Em meio à celeuma, surge da moita, como que um felino sedento de sangue, o estabanado Preto Chico, que corre em direção ao Príncipe e à multidão eufórica. Quando já estava praticamente aos pés do cavalo de Sua Majestade, eis que Preto Chico diz outra frase que ecoará pela história e ficará para sempre marcada nesse momento histórico:
- Bicho diabo, a morte ceis fica com ela, a independença eu levo embora!
E o atrapalhado crioulo, passa pelo cavalo do agora D. Pedro I e chega ao cavalo do Sr. José Bustamantes, metendo a mão em sua bagagem e logo afanando uma garrrafa de sua cachaça INDEPENDÊNCIA.
Como um curisco em meio à multidão, Preto Chico corre em direção ao mato, quando é interceptado por um pontapé certeiro entre suas pernas. Ao rolar pelo chão, (com estilo, diga-se de passagem, pois, não deixou a independência se quebrar) ele escuta uma velha e conhecida voz, que mais parecia um trovão:
- Nêgo disgraçado, vagabundo.. Seu criolo preguiçoso e agora ladrão... Tava com os capatazes te procurando pela fazenda toda, sua bosta, porque me disseram que ocê num tinha ido pra lavoura hoje cedo e talvez tivesse fugido; projeto de peste!. Por sua causa, perdi a proclamação da Independência, sua imundiça!
Com os olhos arregalados e entre os tapas que os jagunços do Coronel lhe davam, ele tentava se justificar:
- Sinhôzinho, num castiga Preto Chico não, vim buscá a independença que o Sinhôzinho queria, pra móde eu ganhá a liberdade e seu coroné ficá contente.
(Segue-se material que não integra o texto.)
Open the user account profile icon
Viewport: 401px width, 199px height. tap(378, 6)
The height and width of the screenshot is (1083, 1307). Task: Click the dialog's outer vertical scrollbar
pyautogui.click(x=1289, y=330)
Enfurecido, o Coronel disse:
- Cala boca, seu estrume de vaca! Só num te mato aqui agora, porque tamo na frente de Sua Majestade. Cê qué liberdade? Vou te mostrar liberdade hoje, seu nego imundo, fio duma vaca preta! Capataz, leva esse criolo pro tronco e mostra pra ele o que é liberdade! E passa pra cá essa garrafa, por que hoje é um momento histórico que merece comemoração e num é a toa que temos uma garrafa de cachaça chamada independência! É o destino! E pra você, criolo, a independência vai cumê no seu coro!
Os jagunços do Coronel então levaram o pobre do Preto Chico para a fazenda, à base de pancada. Chegando lá, logo o amarraram no tronco e as chibatadas começaram. Preto Chico, devido a sua malandragem, já era acostumado a levar umas chibatadas, porém, nesse dia a coça foi pra lá de violenta e até mesmo ele que já estava acostumado a apanhar, arriou com tamanha brutalidade.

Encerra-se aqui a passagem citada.